Adapun Albertina merupakan anggota Dewas yang duduk sebagai person in charge (PIC) atau penanggung jawab masalah etik.
“Hanya saya yang dilaporkan, padahal keputusan yang diambil Dewas kolektif kolegial,” ujar Albertina.
Dengan demikian, kata Albertina, koordinasi dengan PPATK merupakan bagian dari pelaksanaan tugas Dewas KPK.

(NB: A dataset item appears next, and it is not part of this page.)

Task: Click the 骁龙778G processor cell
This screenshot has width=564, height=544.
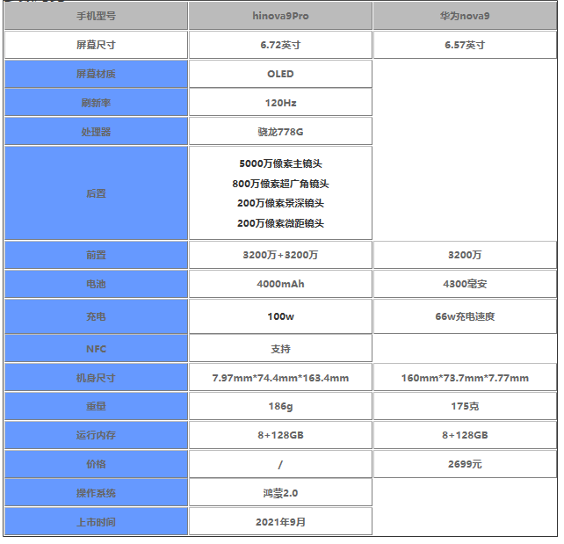Action: tap(280, 132)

Di sisi lain, kata dia, Dewas memang dibolehkan berkoordinasi dengan PPATK sebagaimana amanat Surat Edaran (SE) Kementerian Pendayagunaan Aparatur Negara dan Reformasi Birokrasi (Kemenpan RB) Nomor 1 Tahun 2012.

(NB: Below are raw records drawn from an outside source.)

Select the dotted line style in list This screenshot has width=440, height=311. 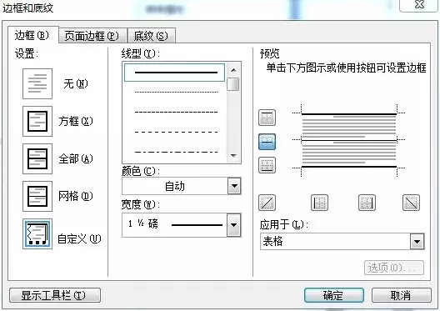point(176,92)
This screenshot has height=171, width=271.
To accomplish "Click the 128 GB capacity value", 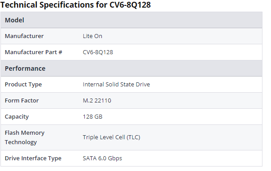I will point(92,117).
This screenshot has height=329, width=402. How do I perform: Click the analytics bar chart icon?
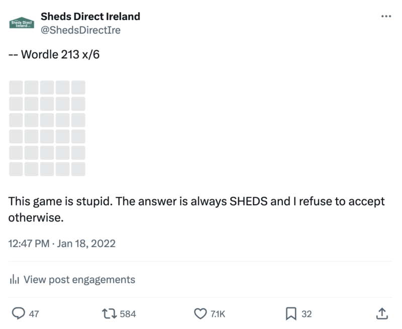[x=15, y=279]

SE itu menyebut agar lembaga atau bagian pengawas berkoordinasi secara aktif dengan PPATK guna mencegah dan memberantas pencucian uang.
Dewas Sudah Klarifikasi Albertina
Terpisah, anggota Dewas KPK Syamsuddin Haris mengatakan, pihaknya telah meminta klarifikasi kepada Albertina.
Menurut Syamsuddin, Albertina telah memberikan penjelasan termasuk kronologi koordinasi dengan PPATK yang dipersoalkan Ghufron.
Syamsuddin menuturkan, Albertina berkoordinasi dengan PPATK karena menjadi PIC penanganan perkara etik di Dewas.
Guru Besar Lembaga Ilmu Pengetahuan Indonesia (LIPI) itu pun mengaku heran kenapa Ghufron melaporkan Albertina.
Ia berharap, Ghufron melaporkan Albertina bukan karena tengah berperkara di Dewas lantaran diduga menggunakan pengaruhnya ke pejabat Kementerian Pertanian agar memutasi pegawai.
Perkara dugaan pelanggaran etik Ghufron itu akan disidangkan pada 2 Mei mendatang.
“Mutasi seorang pegawai Kementerian Pertanian berinisial ADM,” ungkap Syamsuddin.
Laporan Ghufron Bukan Sikap Pimpinan
Sementara itu, Ketua KPK Sementara Nawawi Pomolango menyebut laporan Ghufron bukan sikap pimpinan.
Tindakan Ghufron merupakan sikap pribadi dan bukan keputusan kolektif kolegial empat pimpinan KPK.
“Ya saya dengar itu, itu adalah sikap Pak NG (Nurul Ghufron) sendiri dan bukan sikap pimpinan (secara) kolegial,” kata Nawawi saat dihubungi, Rabu.
Meski demikian, Nawawi menyatakan dirinya, Alexander Marwata, dan Johanis Tanak selaku pimpinan KPK menghormati hak Ghufron melaporkan Albertina.
“Tapi kami pimpinan lainnya menghormati langkah Pak NG,” tutur Nawawi.
Dinilai Punya Motif Buruk
Langkah Ghufron melaporkan Albertina mengundang kritik banyak pihak, termasuk wadah pegawai KPK yang disingkirkan dengan alasan tak lolos tes wawasan kebangsaan (TWK).
Ketua Indonesia memanggil (IM) 57+ Institute, M. Praswad Nugraha menyebut, tindakan Ghufron mengandung iktikad buruk.
“Menunjukkan adanya motif dan iktikad buruk yang dilakukan oleh Nurul Ghufron menggunakan skema seolah-olah telah terjadi pelanggaran kode etik oleh Dewas KPK,” kata Ketua IM 57+ Institute, M. Praswad Nugraha kepada Kompas.com, Rabu.
Mantan penyidik KPK itu menegaskan, Dewas memiliki kewenangan penuh mengumpulkan alat bukti menyangkut dugaan pelanggaran etik.
Di sisi lain, berdasarkan Undang-Undang KPK terbaru Dewas merupakan bagian tidak terpisahkan dari lembaga antirasuah.
Temuan Dewas bahkan bisa ditindaklanjuti KPK dalam penegakan hukum.
Salah satunya adalah kasus pungutan liar di Rutan KPK yang justru diungkap pertama kali oleh Dewas.
“Bahkan, temuan Dewas dapat ditindaklanjuti menjadi proses penyelidikan pada proses penegakan hukum,” ujar Praswad.